The other Congress leaders of lineage legacy include Sachin Pilot, son of ex-Union Minister Rajesh Pilot (Rajasthan), Anupama Rawat, daughter of ex-CM Harish Rawat (Uttarakhand), Tushar Amarsinh Chaudhary, son of ex-CM Amarsinh Chaudhary (Gujarat), Deepender Singh Hooda, son of MLA and ex-CM Bhupinder Singh Hooda (Haryana), and Vikramaditya Singh, son of ex-CM Virbhadra Singh (Himachal Pradesh).
The other parties on this list are mainly run by families that wield regional power, such as the Farook Abdullah and his son, Umar Abdullah, in J&K, and Mamata Banerjee and her nephew Abhishek in West Bengal.
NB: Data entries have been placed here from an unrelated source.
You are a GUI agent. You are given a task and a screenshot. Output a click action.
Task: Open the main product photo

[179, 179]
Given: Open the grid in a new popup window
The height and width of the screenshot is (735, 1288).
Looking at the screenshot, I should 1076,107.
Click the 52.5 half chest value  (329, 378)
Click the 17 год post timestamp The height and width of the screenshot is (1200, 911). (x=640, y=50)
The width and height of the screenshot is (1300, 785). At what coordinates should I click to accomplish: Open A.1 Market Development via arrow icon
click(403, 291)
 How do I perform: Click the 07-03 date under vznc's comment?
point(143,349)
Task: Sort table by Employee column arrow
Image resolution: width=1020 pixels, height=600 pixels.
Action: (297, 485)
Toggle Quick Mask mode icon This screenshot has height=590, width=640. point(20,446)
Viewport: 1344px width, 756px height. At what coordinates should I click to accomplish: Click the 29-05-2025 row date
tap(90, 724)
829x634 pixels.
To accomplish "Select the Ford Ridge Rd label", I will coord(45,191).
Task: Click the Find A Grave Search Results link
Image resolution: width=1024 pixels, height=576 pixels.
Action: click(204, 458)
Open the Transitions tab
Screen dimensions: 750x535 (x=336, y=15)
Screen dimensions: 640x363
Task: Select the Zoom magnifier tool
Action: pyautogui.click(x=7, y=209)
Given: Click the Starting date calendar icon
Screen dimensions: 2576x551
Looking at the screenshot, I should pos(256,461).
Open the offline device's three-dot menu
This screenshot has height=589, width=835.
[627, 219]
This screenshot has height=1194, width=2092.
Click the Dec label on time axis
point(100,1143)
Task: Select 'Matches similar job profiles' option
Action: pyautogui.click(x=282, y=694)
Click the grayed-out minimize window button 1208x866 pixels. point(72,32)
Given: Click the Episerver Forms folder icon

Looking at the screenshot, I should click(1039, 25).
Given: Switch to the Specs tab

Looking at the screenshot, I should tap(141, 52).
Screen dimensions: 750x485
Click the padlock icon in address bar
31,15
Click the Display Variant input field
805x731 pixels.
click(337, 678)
The list is not yet complete. In many unregistered and recognized parties, this trend is common.
According to The Indian Express investigation, out of 1,174 dynasts across Houses, the number of kin of past and present legislators includes at least 21 Central ministers, 13 Chief Ministers, eight Deputy CMs, at least 129 State Ministers, four Assembly Speakers, and 18 leaders of their parties in different Houses.8
The trend of dynastic lineage legacy in the Indian political system is not new, but of late, there has been a perceptible increase in this trend. Though the country has imbibed the democratic system of governance, within the party system, this approach is largely missing. In all big political parties, the presence of dynasts has taken firm root. Most of the big and powerful political leaders are trying to bring their kith and kin to protect their vested interests and maintain their stronghold in the times of their less influential and powerless phase. There may be numerous other reasons for the perpetuation of this dynastic legacy in the political system, but the most significant aspect is the desire of the big and successful politicians to maintain a firm grip on the party that they had nourished with their hard work and labor. Apparently, there is nothing bad if the occupation of the son or daughter or any other kin is adopted by the latter. In every walk of life, we witness such things. But in the political parties, the inner democracy is the basic requirement. Only then can they contribute to the people of a democratic country like India. If these parties don't allow people from diverse socio-economic backgrounds and only the high and mighty politicians’ relatives are allowed to thrive, the expectation of public good from these parties will suffer. And that will negate the very purpose of politics, which also includes good governance. Therefore, this undesirable practice of political lineage legacy needs to be stopped at the earliest. Everyone who has joined politics as their profession must get the fruits of their labor without any pull or pressure. Only then will democracy thrive and survive in this country.